[Material to process]

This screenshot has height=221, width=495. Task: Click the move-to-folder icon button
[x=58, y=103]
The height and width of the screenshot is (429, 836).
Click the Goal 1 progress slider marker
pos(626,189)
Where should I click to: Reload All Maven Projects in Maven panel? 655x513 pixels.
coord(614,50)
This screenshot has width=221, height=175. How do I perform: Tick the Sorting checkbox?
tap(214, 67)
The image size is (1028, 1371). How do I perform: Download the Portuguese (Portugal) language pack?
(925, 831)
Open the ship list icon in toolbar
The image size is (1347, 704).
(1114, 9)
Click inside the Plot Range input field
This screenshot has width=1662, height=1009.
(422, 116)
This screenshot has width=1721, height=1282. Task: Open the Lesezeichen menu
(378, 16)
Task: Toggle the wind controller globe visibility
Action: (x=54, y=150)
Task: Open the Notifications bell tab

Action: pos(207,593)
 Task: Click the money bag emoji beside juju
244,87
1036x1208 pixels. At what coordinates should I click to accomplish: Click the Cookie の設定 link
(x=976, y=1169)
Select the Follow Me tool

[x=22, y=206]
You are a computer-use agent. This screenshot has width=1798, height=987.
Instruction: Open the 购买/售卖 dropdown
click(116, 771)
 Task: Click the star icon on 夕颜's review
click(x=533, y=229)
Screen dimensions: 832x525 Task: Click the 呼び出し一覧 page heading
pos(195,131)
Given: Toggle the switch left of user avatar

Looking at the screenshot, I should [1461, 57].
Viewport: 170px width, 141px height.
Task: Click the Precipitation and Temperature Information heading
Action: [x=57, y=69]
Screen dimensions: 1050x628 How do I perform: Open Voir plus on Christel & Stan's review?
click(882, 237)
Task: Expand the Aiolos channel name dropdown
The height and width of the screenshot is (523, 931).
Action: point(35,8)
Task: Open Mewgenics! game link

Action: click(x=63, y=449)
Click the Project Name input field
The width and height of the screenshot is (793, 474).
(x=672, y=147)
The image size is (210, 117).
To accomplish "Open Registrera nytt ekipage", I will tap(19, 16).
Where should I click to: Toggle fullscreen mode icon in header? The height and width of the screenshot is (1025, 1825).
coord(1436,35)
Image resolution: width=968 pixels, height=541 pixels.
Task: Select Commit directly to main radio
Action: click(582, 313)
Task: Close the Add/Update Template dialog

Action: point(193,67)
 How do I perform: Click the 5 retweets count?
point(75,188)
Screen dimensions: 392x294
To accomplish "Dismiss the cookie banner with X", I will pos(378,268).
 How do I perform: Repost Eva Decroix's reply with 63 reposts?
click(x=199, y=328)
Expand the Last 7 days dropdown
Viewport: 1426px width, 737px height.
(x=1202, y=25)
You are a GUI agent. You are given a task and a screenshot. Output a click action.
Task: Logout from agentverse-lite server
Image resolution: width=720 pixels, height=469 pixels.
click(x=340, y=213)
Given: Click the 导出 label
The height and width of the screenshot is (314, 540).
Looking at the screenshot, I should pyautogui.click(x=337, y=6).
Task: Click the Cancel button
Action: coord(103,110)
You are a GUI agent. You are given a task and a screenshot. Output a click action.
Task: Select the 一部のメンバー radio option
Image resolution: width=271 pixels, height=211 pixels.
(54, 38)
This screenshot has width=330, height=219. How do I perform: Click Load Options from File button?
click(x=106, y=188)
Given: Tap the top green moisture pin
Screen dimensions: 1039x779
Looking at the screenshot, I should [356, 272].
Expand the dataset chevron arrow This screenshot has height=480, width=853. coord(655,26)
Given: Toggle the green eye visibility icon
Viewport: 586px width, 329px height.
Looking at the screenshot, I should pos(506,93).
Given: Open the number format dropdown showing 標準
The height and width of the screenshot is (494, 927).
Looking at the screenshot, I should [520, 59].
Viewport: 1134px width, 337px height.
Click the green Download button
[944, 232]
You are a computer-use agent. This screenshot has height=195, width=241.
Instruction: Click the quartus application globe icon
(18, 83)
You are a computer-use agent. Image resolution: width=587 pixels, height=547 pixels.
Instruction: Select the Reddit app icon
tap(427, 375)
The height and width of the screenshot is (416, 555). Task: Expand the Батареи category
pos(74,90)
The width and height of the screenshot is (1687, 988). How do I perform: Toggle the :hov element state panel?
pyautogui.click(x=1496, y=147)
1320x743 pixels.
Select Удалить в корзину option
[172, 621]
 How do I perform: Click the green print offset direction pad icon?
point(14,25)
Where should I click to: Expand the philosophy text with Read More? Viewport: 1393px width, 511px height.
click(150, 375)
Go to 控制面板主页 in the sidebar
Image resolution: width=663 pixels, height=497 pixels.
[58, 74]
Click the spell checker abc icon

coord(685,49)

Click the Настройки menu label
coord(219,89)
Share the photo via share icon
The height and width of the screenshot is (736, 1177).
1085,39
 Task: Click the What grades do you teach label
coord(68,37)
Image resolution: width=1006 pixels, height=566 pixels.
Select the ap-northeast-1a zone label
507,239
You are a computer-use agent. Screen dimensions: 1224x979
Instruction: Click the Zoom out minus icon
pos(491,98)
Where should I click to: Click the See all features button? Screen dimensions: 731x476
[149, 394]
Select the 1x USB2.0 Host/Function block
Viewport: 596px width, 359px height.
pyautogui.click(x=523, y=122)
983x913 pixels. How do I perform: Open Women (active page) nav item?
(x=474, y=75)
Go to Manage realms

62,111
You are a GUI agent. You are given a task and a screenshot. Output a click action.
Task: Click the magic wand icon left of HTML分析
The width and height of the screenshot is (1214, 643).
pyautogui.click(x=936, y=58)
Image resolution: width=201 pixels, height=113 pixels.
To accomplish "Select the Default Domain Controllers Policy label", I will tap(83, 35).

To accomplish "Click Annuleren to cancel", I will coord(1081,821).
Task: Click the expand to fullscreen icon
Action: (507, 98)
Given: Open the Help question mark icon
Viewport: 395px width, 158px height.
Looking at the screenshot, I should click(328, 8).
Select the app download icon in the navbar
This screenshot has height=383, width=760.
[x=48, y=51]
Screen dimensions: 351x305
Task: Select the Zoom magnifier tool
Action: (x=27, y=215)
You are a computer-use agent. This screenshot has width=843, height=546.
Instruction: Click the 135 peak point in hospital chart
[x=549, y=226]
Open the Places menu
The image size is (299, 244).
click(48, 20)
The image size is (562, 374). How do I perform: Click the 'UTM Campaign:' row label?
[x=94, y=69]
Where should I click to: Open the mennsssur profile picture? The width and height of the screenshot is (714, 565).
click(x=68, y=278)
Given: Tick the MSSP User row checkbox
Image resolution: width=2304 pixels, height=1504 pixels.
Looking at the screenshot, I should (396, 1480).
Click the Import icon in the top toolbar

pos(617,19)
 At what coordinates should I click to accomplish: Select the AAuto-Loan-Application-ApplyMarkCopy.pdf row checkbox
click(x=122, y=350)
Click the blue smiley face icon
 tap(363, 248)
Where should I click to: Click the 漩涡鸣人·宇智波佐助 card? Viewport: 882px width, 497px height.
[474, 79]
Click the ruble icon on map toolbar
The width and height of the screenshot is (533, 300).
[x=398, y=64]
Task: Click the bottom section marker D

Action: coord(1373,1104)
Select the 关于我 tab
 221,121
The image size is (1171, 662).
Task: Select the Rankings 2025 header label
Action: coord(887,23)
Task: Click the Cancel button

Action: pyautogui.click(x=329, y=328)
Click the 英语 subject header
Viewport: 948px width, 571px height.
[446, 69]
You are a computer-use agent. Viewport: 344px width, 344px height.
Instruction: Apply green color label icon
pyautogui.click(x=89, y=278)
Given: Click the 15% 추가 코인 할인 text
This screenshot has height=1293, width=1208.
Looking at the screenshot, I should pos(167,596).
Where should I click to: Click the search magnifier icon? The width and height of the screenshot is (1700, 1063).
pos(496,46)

[Your task]
Copy all the material above line for line, without changing anything.

[Response to the task]
This screenshot has height=221, width=495. Task: Click the move-to-folder icon button
[x=58, y=103]
The height and width of the screenshot is (429, 836).
Click the Goal 1 progress slider marker
pos(626,189)
Where should I click to: Reload All Maven Projects in Maven panel? 655x513 pixels.
coord(614,50)
This screenshot has width=221, height=175. How do I perform: Tick the Sorting checkbox?
tap(214, 67)
The image size is (1028, 1371). How do I perform: Download the Portuguese (Portugal) language pack?
(925, 831)
Open the ship list icon in toolbar
The image size is (1347, 704).
(1114, 9)
Click inside the Plot Range input field
This screenshot has width=1662, height=1009.
(422, 116)
This screenshot has width=1721, height=1282. Task: Open the Lesezeichen menu
(378, 16)
Task: Toggle the wind controller globe visibility
Action: (x=54, y=150)
Task: Open the Notifications bell tab

Action: pos(207,593)
 Task: Click the money bag emoji beside juju
244,87
1036x1208 pixels. At what coordinates should I click to accomplish: Click the Cookie の設定 link
(x=976, y=1169)
Select the Follow Me tool

[x=22, y=206]
You are a computer-use agent. This screenshot has width=1798, height=987.
Instruction: Open the 购买/售卖 dropdown
click(116, 771)
 Task: Click the star icon on 夕颜's review
click(x=533, y=229)
Screen dimensions: 832x525 Task: Click the 呼び出し一覧 page heading
pos(195,131)
Given: Toggle the switch left of user avatar

Looking at the screenshot, I should [1461, 57].
Viewport: 170px width, 141px height.
Task: Click the Precipitation and Temperature Information heading
Action: [x=57, y=69]
Screen dimensions: 1050x628 How do I perform: Open Voir plus on Christel & Stan's review?
click(882, 237)
Task: Expand the Aiolos channel name dropdown
The height and width of the screenshot is (523, 931).
Action: point(35,8)
Task: Open Mewgenics! game link

Action: click(x=63, y=449)
Click the Project Name input field
The width and height of the screenshot is (793, 474).
(x=672, y=147)
The image size is (210, 117).
To accomplish "Open Registrera nytt ekipage", I will tap(19, 16).
Where should I click to: Toggle fullscreen mode icon in header? The height and width of the screenshot is (1025, 1825).
coord(1436,35)
Image resolution: width=968 pixels, height=541 pixels.
Task: Select Commit directly to main radio
Action: click(582, 313)
Task: Close the Add/Update Template dialog

Action: point(193,67)
 How do I perform: Click the 5 retweets count?
point(75,188)
Screen dimensions: 392x294
To accomplish "Dismiss the cookie banner with X", I will pos(378,268).
 How do I perform: Repost Eva Decroix's reply with 63 reposts?
click(x=199, y=328)
Expand the Last 7 days dropdown
Viewport: 1426px width, 737px height.
(x=1202, y=25)
You are a GUI agent. You are given a task and a screenshot. Output a click action.
Task: Logout from agentverse-lite server
Image resolution: width=720 pixels, height=469 pixels.
click(x=340, y=213)
Given: Click the 导出 label
The height and width of the screenshot is (314, 540).
Looking at the screenshot, I should pyautogui.click(x=337, y=6).
Task: Click the Cancel button
Action: coord(103,110)
You are a GUI agent. You are given a task and a screenshot. Output a click action.
Task: Select the 一部のメンバー radio option
Image resolution: width=271 pixels, height=211 pixels.
(54, 38)
This screenshot has width=330, height=219. How do I perform: Click Load Options from File button?
click(x=106, y=188)
Given: Tap the top green moisture pin
Screen dimensions: 1039x779
Looking at the screenshot, I should [356, 272].
Expand the dataset chevron arrow This screenshot has height=480, width=853. coord(655,26)
Given: Toggle the green eye visibility icon
Viewport: 586px width, 329px height.
Looking at the screenshot, I should pos(506,93).
Given: Open the number format dropdown showing 標準
The height and width of the screenshot is (494, 927).
Looking at the screenshot, I should [520, 59].
Viewport: 1134px width, 337px height.
Click the green Download button
[944, 232]
You are a computer-use agent. This screenshot has height=195, width=241.
Instruction: Click the quartus application globe icon
(18, 83)
You are a computer-use agent. Image resolution: width=587 pixels, height=547 pixels.
Instruction: Select the Reddit app icon
tap(427, 375)
The height and width of the screenshot is (416, 555). Task: Expand the Батареи category
pos(74,90)
The width and height of the screenshot is (1687, 988). How do I perform: Toggle the :hov element state panel?
pyautogui.click(x=1496, y=147)
1320x743 pixels.
Select Удалить в корзину option
[172, 621]
 How do I perform: Click the green print offset direction pad icon?
point(14,25)
Where should I click to: Expand the philosophy text with Read More? Viewport: 1393px width, 511px height.
click(150, 375)
Go to 控制面板主页 in the sidebar
Image resolution: width=663 pixels, height=497 pixels.
[58, 74]
Click the spell checker abc icon

coord(685,49)

Click the Настройки menu label
coord(219,89)
Share the photo via share icon
The height and width of the screenshot is (736, 1177).
1085,39
 Task: Click the What grades do you teach label
coord(68,37)
Image resolution: width=1006 pixels, height=566 pixels.
Select the ap-northeast-1a zone label
507,239
You are a computer-use agent. Screen dimensions: 1224x979
Instruction: Click the Zoom out minus icon
pos(491,98)
Where should I click to: Click the See all features button? Screen dimensions: 731x476
[149, 394]
Select the 1x USB2.0 Host/Function block
Viewport: 596px width, 359px height.
pyautogui.click(x=523, y=122)
983x913 pixels. How do I perform: Open Women (active page) nav item?
(x=474, y=75)
Go to Manage realms

62,111
You are a GUI agent. You are given a task and a screenshot. Output a click action.
Task: Click the magic wand icon left of HTML分析
The width and height of the screenshot is (1214, 643).
pyautogui.click(x=936, y=58)
Image resolution: width=201 pixels, height=113 pixels.
To accomplish "Select the Default Domain Controllers Policy label", I will tap(83, 35).

To accomplish "Click Annuleren to cancel", I will coord(1081,821).
Task: Click the expand to fullscreen icon
Action: (507, 98)
Given: Open the Help question mark icon
Viewport: 395px width, 158px height.
Looking at the screenshot, I should click(328, 8).
Select the app download icon in the navbar
This screenshot has height=383, width=760.
[x=48, y=51]
Screen dimensions: 351x305
Task: Select the Zoom magnifier tool
Action: (x=27, y=215)
You are a computer-use agent. This screenshot has width=843, height=546.
Instruction: Click the 135 peak point in hospital chart
[x=549, y=226]
Open the Places menu
The image size is (299, 244).
click(48, 20)
The image size is (562, 374). How do I perform: Click the 'UTM Campaign:' row label?
[x=94, y=69]
Where should I click to: Open the mennsssur profile picture? The width and height of the screenshot is (714, 565).
click(x=68, y=278)
Given: Tick the MSSP User row checkbox
Image resolution: width=2304 pixels, height=1504 pixels.
Looking at the screenshot, I should (396, 1480).
Click the Import icon in the top toolbar

pos(617,19)
 At what coordinates should I click to accomplish: Select the AAuto-Loan-Application-ApplyMarkCopy.pdf row checkbox
click(x=122, y=350)
Click the blue smiley face icon
 tap(363, 248)
Where should I click to: Click the 漩涡鸣人·宇智波佐助 card? Viewport: 882px width, 497px height.
[474, 79]
Click the ruble icon on map toolbar
The width and height of the screenshot is (533, 300).
[x=398, y=64]
Task: Click the bottom section marker D

Action: coord(1373,1104)
Select the 关于我 tab
 221,121
The image size is (1171, 662).
Task: Select the Rankings 2025 header label
Action: coord(887,23)
Task: Click the Cancel button

Action: pyautogui.click(x=329, y=328)
Click the 英语 subject header
Viewport: 948px width, 571px height.
[446, 69]
You are a computer-use agent. Viewport: 344px width, 344px height.
Instruction: Apply green color label icon
pyautogui.click(x=89, y=278)
Given: Click the 15% 추가 코인 할인 text
This screenshot has height=1293, width=1208.
Looking at the screenshot, I should pos(167,596).
Where should I click to: Click the search magnifier icon? The width and height of the screenshot is (1700, 1063).
pos(496,46)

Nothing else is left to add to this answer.